[Data entries]

⁂

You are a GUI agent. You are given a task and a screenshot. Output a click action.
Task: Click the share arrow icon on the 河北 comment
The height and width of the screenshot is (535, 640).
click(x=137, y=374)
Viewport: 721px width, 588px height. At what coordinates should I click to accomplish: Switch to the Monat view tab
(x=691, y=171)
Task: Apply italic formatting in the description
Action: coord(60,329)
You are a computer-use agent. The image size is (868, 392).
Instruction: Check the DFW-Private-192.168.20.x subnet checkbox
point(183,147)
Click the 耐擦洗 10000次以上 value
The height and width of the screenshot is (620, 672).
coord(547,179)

⁂

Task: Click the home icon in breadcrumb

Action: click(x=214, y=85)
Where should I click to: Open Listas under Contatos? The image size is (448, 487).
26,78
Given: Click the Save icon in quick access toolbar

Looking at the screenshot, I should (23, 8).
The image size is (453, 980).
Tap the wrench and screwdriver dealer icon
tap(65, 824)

⁂

- [Problem details] Every line above that includes the word "agent" should be listed.

- [Solved exercise]
You are a GUI agent. You are given a task and a screenshot. Output a click action.
You are a computer-use agent. The image size is (868, 392).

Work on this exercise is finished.